/biotoolbox

Tools for querying and analysis of genomic data

Primary LanguagePerlArtistic License 2.0Artistic-2.0

NAME

Bio::ToolBox - Tools for querying and analysis of genomic data

DESCRIPTION

These libraries provide a useful interface for working with bioinformatic data. Many bioinformatic data analysis revolves around working with tables of information, including lists of genomic annotation (genes, promoters, etc.) or defined regions of interest (epigenetic enrichment, transcription factor binding sites, etc.). This library works with these tables and provides a set of common tools for working with them.

  • Opening and saving common tab-delimited text formats
  • Support for BED, GFF, VCF, narrowPeak files
  • Scoring intervals and annotation with datasets from microarray or sequencing experiments, including ChIPSeq, RNASeq, and more
  • Support for Bam, BigWig, BigBed, wig, and USeq data formats
  • Works with any genomic annotation in GTF, GFF3, and various UCSC formats, including refFlat, knownGene, genePred and genePredExt formats

The libraries provide a unified and integrated approach to analyses. In many cases, they provide an abstraction layer over a variety of different specialized BioPerl and related modules. Instead of writing numerous scripts specialized for each data format (wig, bigWig, Bam), one script can now work with virtually any data format.

INSTALLATION

Basic installation is simple with the standard Module::Build incantation. This will get you a minimal installation that will work with text files (BED, GFF, GTF, etc), but not binary files.

perl ./Build.PL
./Build
./Build test
./Build install

To work with binary Bam and BigWig files, see the "advanced installation" below for further guidance. Most scripts should fail gently with warnings if required modules are missing.

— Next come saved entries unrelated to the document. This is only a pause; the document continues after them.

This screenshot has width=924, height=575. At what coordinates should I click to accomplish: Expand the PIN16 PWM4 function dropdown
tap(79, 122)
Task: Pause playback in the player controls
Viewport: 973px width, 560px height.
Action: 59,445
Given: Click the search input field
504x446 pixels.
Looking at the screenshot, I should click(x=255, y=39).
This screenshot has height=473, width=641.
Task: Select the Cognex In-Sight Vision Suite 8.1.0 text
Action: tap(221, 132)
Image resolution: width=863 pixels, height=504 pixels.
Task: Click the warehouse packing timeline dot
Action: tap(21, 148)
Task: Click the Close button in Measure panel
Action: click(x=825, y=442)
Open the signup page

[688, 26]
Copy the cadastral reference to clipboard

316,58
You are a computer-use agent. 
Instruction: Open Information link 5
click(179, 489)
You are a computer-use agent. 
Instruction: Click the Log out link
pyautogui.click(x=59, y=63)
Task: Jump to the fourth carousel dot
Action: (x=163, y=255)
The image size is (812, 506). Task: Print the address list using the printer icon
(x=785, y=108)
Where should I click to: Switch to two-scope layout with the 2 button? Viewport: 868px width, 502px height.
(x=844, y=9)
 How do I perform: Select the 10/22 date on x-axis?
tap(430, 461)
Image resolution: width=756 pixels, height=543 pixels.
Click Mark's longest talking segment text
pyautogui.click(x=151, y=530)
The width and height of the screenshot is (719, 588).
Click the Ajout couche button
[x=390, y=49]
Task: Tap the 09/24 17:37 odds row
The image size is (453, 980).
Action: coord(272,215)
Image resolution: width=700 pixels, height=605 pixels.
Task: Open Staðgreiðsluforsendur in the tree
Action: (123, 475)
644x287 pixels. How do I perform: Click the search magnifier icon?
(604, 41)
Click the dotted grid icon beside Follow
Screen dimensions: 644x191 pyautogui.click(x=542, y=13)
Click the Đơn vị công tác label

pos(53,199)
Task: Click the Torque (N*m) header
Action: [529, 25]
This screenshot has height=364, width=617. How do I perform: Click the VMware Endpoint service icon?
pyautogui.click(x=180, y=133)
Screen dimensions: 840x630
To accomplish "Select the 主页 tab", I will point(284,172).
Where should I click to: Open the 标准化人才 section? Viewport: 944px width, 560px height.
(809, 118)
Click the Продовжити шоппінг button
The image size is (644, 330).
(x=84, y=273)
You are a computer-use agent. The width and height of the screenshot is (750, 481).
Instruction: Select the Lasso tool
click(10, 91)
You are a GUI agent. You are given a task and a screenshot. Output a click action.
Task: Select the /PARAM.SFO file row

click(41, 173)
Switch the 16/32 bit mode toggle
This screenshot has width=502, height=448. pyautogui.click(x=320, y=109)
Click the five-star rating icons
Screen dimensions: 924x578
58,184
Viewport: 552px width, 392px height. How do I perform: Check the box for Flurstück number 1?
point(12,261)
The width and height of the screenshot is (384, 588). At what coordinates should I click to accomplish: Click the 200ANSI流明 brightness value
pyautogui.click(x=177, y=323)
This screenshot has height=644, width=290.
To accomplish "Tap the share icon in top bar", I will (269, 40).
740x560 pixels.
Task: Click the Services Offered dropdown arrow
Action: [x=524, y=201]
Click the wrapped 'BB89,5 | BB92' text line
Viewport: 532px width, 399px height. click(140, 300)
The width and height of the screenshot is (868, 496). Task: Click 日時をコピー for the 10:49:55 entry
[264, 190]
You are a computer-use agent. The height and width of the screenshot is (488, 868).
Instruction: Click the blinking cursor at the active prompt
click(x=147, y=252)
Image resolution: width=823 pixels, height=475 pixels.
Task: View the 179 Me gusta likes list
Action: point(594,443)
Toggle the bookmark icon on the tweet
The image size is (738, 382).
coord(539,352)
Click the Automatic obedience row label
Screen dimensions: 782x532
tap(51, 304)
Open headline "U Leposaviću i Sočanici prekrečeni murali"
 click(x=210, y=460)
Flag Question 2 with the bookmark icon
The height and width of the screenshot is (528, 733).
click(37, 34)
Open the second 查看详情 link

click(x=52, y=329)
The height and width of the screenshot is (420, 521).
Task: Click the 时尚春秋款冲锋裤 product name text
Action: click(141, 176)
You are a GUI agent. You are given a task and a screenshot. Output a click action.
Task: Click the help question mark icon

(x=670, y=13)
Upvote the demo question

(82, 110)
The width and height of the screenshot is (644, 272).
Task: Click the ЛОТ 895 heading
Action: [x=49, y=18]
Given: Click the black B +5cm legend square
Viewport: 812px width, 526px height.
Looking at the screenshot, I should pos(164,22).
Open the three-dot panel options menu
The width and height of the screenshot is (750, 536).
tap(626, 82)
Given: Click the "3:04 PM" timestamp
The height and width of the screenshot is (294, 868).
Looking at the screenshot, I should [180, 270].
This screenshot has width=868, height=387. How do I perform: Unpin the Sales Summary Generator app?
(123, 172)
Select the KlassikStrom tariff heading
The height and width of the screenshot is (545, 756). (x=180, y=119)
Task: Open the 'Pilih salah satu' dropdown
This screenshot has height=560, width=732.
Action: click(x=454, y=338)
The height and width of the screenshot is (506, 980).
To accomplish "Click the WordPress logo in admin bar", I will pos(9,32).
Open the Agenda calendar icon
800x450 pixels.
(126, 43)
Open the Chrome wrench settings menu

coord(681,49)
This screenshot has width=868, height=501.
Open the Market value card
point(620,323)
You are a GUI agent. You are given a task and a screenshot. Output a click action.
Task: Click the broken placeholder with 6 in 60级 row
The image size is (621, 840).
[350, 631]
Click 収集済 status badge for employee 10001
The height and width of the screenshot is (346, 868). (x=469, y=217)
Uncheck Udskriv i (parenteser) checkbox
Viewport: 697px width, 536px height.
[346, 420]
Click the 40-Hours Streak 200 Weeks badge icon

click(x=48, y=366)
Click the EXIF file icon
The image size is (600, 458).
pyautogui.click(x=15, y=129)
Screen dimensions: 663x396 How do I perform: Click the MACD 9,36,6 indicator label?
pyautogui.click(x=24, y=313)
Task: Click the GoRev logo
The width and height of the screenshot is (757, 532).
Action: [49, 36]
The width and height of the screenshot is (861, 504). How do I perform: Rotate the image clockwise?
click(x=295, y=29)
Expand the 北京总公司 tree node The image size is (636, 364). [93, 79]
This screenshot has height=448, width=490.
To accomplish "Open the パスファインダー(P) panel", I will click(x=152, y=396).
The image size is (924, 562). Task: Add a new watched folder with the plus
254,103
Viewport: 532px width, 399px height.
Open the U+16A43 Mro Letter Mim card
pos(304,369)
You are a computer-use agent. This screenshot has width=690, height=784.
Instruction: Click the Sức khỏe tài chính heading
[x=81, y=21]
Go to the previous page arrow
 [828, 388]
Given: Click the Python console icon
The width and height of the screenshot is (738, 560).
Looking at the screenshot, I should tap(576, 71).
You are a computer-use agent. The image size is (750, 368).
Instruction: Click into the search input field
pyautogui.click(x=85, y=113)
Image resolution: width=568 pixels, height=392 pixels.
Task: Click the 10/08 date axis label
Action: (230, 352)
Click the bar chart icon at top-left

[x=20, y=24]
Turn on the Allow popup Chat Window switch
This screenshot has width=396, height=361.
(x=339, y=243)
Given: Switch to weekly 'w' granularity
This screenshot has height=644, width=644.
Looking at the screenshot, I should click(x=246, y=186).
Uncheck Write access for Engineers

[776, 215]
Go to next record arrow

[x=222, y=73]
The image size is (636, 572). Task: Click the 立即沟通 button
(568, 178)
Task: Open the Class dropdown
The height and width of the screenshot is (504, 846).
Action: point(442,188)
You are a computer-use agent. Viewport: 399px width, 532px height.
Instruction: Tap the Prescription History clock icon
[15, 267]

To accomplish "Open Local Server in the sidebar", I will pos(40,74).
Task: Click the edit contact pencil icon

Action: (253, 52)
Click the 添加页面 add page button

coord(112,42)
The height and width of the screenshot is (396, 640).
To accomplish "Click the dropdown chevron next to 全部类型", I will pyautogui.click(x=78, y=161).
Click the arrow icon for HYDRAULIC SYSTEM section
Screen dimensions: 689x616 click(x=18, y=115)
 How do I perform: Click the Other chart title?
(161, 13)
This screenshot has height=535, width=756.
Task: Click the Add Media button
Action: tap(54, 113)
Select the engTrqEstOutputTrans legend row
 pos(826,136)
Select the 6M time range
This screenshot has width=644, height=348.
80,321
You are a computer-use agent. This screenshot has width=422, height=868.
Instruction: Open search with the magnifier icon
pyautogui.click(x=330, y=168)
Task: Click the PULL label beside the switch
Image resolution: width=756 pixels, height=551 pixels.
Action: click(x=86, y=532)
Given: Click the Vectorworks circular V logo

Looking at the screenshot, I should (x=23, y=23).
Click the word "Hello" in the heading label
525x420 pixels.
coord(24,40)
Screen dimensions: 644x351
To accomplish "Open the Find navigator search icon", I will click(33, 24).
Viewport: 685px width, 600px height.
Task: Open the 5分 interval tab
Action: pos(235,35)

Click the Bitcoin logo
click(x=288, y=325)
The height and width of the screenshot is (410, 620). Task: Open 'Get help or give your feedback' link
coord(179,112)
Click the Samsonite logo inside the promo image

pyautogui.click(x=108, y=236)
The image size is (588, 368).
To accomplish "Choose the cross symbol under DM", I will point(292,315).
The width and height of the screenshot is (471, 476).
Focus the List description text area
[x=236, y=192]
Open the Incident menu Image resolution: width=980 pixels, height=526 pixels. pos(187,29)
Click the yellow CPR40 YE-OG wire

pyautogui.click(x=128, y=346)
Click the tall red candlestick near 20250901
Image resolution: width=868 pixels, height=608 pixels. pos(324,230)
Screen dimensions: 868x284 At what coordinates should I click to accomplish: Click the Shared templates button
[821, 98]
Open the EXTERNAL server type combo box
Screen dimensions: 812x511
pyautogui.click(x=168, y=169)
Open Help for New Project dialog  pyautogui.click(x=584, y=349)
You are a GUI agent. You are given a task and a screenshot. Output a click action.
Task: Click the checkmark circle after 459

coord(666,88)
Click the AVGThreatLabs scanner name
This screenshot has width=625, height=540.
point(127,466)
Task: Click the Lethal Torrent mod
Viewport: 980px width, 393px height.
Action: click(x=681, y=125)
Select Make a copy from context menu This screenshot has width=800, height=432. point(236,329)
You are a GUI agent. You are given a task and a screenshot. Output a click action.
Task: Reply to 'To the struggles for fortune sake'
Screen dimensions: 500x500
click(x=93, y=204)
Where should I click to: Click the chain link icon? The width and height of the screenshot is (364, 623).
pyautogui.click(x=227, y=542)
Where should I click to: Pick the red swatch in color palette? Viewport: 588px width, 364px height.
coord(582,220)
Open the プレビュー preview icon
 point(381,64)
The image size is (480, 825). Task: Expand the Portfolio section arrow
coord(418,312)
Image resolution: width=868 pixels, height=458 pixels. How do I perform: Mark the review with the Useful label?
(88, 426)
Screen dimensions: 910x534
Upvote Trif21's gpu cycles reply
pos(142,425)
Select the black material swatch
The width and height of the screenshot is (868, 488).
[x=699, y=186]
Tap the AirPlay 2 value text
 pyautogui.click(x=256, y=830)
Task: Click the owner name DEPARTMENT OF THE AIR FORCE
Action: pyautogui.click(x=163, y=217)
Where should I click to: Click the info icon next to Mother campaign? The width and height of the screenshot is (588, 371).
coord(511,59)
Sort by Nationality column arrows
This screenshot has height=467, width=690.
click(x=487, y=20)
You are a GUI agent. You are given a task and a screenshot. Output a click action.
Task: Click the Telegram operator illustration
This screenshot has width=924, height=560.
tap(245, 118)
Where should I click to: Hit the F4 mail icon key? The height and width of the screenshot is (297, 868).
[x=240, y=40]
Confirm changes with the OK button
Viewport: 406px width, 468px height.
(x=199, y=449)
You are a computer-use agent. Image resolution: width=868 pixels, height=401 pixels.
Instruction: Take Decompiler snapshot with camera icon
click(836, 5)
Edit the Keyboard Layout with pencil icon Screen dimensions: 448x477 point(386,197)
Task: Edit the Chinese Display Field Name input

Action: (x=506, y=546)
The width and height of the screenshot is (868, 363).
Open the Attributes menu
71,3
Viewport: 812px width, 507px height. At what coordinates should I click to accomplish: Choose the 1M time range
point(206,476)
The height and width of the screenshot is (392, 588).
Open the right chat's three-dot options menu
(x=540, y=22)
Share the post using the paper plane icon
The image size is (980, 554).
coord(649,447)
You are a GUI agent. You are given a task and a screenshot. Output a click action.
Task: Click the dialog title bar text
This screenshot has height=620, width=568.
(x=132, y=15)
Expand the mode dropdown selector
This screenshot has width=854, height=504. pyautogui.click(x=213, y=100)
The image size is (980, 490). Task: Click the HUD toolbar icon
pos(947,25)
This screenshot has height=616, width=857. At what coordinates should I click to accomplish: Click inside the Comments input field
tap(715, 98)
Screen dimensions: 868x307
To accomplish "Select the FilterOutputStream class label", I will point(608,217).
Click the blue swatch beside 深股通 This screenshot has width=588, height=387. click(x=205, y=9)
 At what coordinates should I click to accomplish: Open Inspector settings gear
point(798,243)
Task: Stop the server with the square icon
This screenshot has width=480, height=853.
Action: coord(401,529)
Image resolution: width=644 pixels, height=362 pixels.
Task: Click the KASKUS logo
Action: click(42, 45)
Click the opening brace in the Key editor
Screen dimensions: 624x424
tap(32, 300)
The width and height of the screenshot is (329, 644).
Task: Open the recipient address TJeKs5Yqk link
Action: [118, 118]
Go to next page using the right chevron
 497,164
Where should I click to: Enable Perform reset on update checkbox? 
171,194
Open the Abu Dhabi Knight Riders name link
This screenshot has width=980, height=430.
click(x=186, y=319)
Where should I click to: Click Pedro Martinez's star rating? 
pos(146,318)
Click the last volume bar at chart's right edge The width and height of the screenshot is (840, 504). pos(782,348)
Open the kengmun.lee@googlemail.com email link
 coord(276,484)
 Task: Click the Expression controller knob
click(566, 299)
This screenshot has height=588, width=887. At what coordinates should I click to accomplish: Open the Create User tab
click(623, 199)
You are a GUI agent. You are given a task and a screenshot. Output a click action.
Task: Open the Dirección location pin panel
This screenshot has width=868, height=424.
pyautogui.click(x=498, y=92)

Released versions may be obtained though the CPAN repository using your favorite package manager.

LIBRARIES

Several library modules are included in this distribution. These are a highlight of the primary user-oriented libraries that are available.

  • Bio::ToolBox::Data

    This is the primary library module for working with a table of data, either generated as a new list from a database of annotation, or opened from a tab-delimited text file, for example a BED file of regions. Columns and rows of data may be added, deleted, or manipulated with ease.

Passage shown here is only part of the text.